▸ **Provided material**:
-=-=-=-=-
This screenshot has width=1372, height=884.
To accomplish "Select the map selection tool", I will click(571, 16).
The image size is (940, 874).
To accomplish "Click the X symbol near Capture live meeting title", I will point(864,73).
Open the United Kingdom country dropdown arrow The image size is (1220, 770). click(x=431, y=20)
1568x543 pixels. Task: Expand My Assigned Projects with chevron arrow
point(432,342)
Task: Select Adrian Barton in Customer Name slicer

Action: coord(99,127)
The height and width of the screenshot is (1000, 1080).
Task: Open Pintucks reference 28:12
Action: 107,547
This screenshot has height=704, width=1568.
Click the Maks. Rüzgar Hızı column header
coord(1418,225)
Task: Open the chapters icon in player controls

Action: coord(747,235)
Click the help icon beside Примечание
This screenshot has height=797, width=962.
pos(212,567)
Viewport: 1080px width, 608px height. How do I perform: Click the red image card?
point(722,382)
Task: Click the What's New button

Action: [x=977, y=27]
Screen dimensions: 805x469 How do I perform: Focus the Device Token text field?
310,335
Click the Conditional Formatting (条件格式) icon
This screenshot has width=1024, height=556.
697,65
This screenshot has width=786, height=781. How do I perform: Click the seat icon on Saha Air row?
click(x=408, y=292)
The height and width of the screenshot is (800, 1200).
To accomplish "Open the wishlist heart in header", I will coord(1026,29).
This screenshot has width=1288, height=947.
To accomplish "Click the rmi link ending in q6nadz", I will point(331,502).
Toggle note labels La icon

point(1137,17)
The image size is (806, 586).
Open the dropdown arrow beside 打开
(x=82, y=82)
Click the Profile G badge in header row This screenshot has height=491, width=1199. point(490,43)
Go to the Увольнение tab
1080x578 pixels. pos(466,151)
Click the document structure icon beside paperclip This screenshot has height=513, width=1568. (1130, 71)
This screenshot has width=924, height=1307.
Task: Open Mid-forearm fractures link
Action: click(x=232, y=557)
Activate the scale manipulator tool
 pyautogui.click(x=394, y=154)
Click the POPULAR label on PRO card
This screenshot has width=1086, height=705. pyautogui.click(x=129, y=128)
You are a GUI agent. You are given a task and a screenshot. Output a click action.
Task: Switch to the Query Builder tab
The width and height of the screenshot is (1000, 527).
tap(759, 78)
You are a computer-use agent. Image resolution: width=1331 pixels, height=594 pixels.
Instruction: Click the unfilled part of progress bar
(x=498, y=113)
-=-=-=-=-
▸ **Directions**: All lines from the one containing "The width and" to the last line of the material above must be copied exactly, and only those.

▸ **Exercise answer**:
The width and height of the screenshot is (1000, 527).
tap(759, 78)
You are a computer-use agent. Image resolution: width=1331 pixels, height=594 pixels.
Instruction: Click the unfilled part of progress bar
(x=498, y=113)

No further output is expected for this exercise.